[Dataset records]
<<<<

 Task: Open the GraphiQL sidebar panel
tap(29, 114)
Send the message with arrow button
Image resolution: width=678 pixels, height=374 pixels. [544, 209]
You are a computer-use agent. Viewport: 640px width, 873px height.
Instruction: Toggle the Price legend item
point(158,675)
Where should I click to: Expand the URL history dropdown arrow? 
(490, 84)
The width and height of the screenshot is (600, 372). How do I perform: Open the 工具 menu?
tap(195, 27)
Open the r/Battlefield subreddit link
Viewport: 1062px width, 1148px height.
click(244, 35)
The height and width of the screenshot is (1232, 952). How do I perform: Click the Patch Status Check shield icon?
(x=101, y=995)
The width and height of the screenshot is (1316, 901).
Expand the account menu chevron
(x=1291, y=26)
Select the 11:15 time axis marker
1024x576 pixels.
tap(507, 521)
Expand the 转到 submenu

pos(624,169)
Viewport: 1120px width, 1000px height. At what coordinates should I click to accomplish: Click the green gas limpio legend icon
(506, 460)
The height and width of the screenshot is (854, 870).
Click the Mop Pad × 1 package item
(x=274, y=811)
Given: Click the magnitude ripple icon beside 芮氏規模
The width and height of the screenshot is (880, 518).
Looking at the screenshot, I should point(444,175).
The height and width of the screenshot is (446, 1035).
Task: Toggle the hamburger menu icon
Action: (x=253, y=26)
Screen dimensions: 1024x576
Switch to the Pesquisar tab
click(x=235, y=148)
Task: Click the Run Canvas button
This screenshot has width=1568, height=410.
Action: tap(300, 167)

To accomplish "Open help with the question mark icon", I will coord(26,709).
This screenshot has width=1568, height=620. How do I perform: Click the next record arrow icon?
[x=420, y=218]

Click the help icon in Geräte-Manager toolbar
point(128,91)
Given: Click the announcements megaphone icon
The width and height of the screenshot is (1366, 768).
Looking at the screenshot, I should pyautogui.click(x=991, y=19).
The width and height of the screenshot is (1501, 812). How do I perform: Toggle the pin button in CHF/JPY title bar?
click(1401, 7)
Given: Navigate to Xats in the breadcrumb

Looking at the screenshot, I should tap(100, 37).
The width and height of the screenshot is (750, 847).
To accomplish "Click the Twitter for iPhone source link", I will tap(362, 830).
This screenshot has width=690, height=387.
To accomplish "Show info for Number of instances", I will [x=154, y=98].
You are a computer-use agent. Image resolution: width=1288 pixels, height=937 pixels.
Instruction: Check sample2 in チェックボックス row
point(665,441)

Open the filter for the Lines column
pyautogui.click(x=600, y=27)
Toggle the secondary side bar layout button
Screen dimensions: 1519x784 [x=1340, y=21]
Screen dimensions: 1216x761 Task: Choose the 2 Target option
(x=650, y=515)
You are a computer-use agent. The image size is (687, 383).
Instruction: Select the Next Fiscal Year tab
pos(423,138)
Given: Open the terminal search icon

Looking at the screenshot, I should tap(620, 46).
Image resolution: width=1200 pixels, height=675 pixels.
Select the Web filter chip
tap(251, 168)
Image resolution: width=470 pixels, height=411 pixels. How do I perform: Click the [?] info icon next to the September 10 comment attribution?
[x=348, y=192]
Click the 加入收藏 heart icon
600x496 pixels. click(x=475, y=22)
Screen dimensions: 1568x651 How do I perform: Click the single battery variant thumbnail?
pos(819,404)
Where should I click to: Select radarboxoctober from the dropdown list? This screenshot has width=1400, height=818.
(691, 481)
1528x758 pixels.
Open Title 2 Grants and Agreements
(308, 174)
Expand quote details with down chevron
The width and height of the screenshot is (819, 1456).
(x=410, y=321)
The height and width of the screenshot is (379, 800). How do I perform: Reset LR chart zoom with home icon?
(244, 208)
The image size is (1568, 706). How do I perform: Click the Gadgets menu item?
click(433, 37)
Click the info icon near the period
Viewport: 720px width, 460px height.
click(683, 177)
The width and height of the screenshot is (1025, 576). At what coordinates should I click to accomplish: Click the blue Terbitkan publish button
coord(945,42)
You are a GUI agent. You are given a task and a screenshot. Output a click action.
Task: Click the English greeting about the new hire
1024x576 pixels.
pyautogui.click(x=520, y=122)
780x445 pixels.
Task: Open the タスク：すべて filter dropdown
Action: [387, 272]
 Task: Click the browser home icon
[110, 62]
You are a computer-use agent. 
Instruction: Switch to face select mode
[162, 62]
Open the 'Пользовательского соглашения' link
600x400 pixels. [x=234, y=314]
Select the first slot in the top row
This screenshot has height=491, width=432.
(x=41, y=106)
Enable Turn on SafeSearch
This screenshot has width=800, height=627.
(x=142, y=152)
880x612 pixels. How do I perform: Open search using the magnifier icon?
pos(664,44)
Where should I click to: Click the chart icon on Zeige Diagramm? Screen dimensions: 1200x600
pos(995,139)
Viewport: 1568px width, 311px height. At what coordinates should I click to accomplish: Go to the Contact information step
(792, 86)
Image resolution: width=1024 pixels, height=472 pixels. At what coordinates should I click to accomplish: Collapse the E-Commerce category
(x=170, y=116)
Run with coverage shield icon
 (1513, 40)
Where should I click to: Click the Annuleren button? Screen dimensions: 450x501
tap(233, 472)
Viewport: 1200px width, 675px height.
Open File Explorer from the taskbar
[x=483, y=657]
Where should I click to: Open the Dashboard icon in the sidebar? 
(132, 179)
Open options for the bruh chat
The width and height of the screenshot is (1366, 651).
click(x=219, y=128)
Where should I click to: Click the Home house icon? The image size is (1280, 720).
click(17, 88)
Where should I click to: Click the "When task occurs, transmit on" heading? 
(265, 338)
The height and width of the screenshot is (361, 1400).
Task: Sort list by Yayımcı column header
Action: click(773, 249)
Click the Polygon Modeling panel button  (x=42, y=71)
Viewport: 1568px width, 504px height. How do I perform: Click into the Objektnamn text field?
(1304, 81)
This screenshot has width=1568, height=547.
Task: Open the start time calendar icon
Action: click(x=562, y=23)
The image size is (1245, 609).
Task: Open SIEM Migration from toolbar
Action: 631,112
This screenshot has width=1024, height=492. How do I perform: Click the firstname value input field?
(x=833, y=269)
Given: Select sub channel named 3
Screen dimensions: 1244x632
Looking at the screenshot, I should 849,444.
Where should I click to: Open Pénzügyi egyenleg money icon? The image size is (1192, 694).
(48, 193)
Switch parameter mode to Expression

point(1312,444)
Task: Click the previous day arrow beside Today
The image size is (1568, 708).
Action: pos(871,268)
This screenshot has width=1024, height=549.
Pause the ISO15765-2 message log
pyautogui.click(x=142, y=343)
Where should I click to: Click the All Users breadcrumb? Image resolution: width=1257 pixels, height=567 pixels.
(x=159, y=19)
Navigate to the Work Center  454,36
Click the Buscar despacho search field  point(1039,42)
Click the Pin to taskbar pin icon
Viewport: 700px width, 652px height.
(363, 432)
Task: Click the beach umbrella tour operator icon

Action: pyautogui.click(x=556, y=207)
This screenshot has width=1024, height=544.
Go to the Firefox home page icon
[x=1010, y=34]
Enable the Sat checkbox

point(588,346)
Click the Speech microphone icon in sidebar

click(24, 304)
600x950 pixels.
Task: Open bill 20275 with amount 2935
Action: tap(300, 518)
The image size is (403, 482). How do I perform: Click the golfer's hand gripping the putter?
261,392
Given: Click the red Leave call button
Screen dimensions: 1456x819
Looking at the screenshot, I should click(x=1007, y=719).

>>>>

All lines from the one with "Task: Click the beach" to the end of the records must be set down exactly. Skip every line before it.

Result of the task:
Task: Click the beach umbrella tour operator icon

Action: pyautogui.click(x=556, y=207)
This screenshot has width=1024, height=544.
Go to the Firefox home page icon
[x=1010, y=34]
Enable the Sat checkbox

point(588,346)
Click the Speech microphone icon in sidebar

click(24, 304)
600x950 pixels.
Task: Open bill 20275 with amount 2935
Action: tap(300, 518)
The image size is (403, 482). How do I perform: Click the golfer's hand gripping the putter?
261,392
Given: Click the red Leave call button
Screen dimensions: 1456x819
Looking at the screenshot, I should click(x=1007, y=719).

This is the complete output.